====== Excerpted data ======
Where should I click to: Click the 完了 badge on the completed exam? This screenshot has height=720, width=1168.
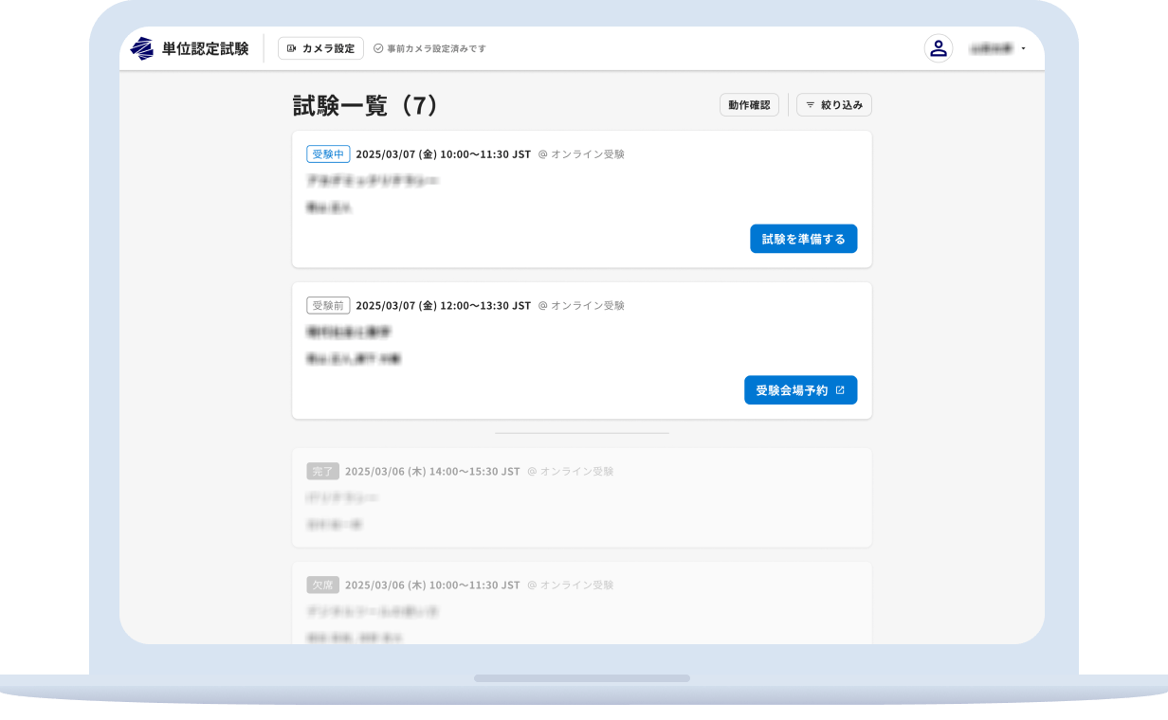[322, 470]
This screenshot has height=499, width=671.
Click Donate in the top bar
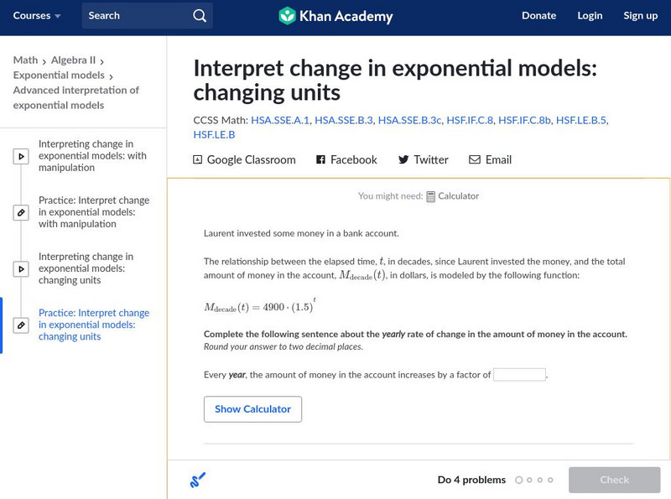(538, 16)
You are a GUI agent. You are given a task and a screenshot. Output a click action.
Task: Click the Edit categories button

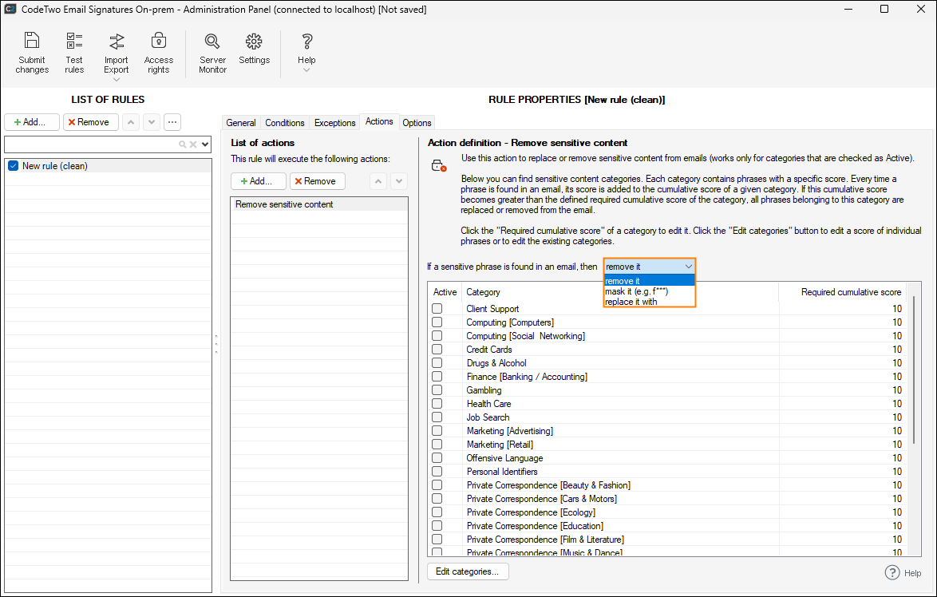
======
Every entry must be written out exactly, with all pictures left out.

## Exercise solution
Where should I click to: Click the 完了 badge on the completed exam? This screenshot has height=720, width=1168.
[322, 470]
This screenshot has height=499, width=671.
Click Donate in the top bar
(538, 16)
You are a GUI agent. You are given a task and a screenshot. Output a click action.
Task: Click the Edit categories button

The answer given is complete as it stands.